** WORK ITEM **
A single number is required: how many lines of the listing below include the word "computer".

* * * * * * * * *

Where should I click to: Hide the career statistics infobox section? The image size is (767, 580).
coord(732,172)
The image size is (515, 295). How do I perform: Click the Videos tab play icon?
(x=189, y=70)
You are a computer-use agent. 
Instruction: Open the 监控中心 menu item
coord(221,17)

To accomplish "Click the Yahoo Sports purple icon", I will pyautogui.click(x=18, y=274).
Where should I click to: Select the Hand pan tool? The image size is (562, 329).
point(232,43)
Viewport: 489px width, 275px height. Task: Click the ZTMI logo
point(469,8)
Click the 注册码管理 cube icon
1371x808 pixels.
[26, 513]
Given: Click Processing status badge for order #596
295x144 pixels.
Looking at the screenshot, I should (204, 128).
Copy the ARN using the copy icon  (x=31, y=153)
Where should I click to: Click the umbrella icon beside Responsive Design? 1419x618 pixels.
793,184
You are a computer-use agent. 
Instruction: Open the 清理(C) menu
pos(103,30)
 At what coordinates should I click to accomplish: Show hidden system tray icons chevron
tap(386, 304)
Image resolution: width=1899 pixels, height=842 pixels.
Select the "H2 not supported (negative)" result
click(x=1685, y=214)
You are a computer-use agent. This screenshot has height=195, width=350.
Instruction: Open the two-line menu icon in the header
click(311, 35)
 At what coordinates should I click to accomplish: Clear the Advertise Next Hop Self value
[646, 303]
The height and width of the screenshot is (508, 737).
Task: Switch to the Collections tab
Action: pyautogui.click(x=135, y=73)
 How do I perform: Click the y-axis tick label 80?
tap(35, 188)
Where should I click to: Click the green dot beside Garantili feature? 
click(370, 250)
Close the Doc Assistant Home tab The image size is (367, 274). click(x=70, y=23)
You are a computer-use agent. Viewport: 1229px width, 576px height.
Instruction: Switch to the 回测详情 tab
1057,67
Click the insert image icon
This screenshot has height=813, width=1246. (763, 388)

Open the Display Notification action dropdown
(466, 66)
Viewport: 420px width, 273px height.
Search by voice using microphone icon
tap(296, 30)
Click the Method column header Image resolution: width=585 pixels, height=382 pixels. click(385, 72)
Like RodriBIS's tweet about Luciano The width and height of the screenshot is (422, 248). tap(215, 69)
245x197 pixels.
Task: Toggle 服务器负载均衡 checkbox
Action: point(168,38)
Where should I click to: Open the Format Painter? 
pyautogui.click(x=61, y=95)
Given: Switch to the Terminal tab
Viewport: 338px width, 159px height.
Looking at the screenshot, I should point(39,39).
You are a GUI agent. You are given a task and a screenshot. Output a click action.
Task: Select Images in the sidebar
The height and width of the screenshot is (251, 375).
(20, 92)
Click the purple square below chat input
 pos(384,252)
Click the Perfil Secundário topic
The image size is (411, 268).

* * * * * * * * *

** THE ANSWER **
4